Following completion of this anastomosis, we then administered a hot shot
retrograde, de-aired the left heart, and removed the cross-clamp and began
re-perfusion. The patient was all the while being systemically re-warmed since
completion of the arch. Next, we drew attention toward the right subclavian
artery. We followed the thrombosed and dissected innominate artery to its
bifurcation and then transected the proximal right subclavian artery. We then
took the distal end of the 12 mm limb of the trifurcated graft, cut it to an
appropriate length and anastomosed it end-to-end to the right subclavian artery
using running 5-0 Prolene suture. Following completion of this final
brachiocephalic anastomosis, the patient had achieved normal thermia and was
subsequently weaned from cardiopulmonary bypass with preserved right and left
ventricular function with the resuspended aortic valve which was now completely
competent.
Following weaning from bypass and decannulation, heparin was reversed with IV
protamine.

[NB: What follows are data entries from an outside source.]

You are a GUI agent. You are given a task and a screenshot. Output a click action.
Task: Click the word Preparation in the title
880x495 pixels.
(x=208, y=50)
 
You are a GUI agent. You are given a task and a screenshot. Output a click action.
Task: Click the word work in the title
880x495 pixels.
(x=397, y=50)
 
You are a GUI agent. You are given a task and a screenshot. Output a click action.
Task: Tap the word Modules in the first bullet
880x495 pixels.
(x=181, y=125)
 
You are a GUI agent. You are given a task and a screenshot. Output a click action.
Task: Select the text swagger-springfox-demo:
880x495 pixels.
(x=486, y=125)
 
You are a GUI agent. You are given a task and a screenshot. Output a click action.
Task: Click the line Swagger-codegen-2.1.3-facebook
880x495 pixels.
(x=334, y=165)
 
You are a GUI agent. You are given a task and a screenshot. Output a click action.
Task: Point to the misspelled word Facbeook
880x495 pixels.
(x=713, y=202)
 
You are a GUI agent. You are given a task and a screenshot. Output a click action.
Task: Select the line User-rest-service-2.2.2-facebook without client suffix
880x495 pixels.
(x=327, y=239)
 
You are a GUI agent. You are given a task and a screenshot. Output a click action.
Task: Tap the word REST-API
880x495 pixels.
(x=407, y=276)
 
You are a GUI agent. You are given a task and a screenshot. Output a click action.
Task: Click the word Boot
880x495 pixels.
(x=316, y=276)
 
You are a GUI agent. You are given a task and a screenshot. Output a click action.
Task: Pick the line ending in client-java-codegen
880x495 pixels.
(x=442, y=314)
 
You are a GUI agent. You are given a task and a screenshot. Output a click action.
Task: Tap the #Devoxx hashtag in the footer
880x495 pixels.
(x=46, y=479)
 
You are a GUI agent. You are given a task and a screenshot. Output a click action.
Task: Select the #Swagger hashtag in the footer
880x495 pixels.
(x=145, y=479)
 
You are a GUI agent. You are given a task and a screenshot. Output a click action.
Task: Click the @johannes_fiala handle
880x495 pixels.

Meticulous hemostasis was confirmed. Temporary atrial and
ventricular pacing leads were placed although the patient had an underlying
sinus rhythm.
After confirmation of hemostasis in the mediastinum, we then drew our attention
to the abdomen. A midline laparotomy was performed just above the umbilicus to
explore the abdomen. Given the marked hematochezia I had concerns about
ischemic bowel. Upon laparotomy, we inspected the stomach, small intestine,
and large intestine and these all appeared to be viable. The laparotomy was
closed in layers with running absorbable sutures. The overlying thymic fat and
pericardium were reapproximated from the level of the innominate vein to the
base of the heart protecting all graft material from scarring the sternum. The
sternum was reapproximated with interrupted heavy-gauge wire. The pectoralis
fascia, subcutaneous tissue, and skin were all approximated with running
absorbable sutures. Similarly, the right neck incisions were closed in layers
with running absorbable sutures.
The postoperative transesophageal echocardiogram demonstrated preserved right
and left ventricular function with a resuspended aortic valve which was
completely competent. Postoperative EEG and SSEPs demonstrated return to
baseline, although the baseline in this patient demonstrated marked slowing of
the right hemispheric EEG consistent with her preoperative stroke. The patient
was subsequently transferred to the CT ICU in stable condition.